━━━ Testo estratto
2 risposte a “Il Card. Scola sui divorziati risposati”

  1. Avatar Vittorio da rios
    Vittorio da rios

    Non voglio addentrarmi in disquisizioni di teologia morale o dogmatica
    meno che mai nel ginepraio del diritto canonico-romano con le sue norme
    codificate in precetti e divieti. Bisogna essere molto realisti e pragmatici; il
    Cardinale Scola è il prodotto di una cultura tradizionalista-dogmatica, e ovviamente
    sulla questione della comunione ai divorziati non può che non avere quella
    posizione, che assai difficilmente muterà, usa raffinatezze linguistiche: il problema
    non è il peccato ma la condizione di vita di chi ha stabilito un nuovo vincolo.
━━━━━━
**Scopo dell'esercizio**
Rispondi in base al testo estratto.
(a) Con quale nome è firmato il commento?
(b) Secondo il commento, di quale cultura è il prodotto il cardinale Scola?
(c) Dopo le parole "usa raffinatezze linguistiche", che cosa viene indicato come il problema al posto del peccato?
Per rispondere basta il testo estratto, senza altre fonti.
━━━ Dati mostrati
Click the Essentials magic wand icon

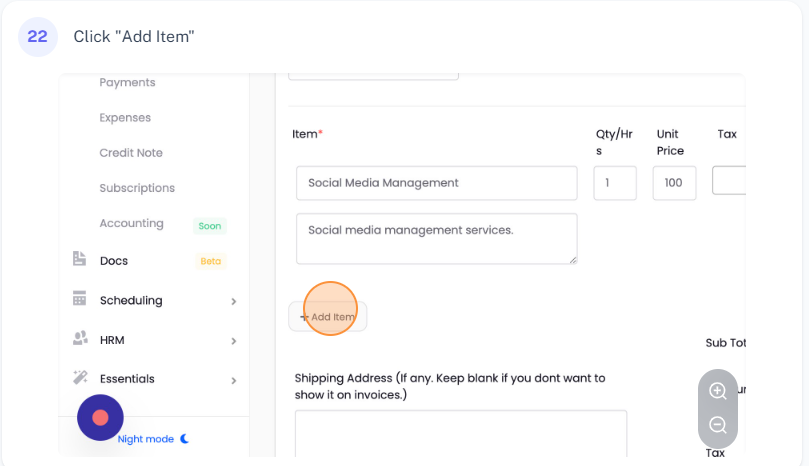80,378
━━━━━━
**Risposta scritta**
(a) Vittorio da rios.
(b) Di una cultura tradizionalista-dogmatica.
(c) La condizione di vita di chi ha stabilito un nuovo vincolo.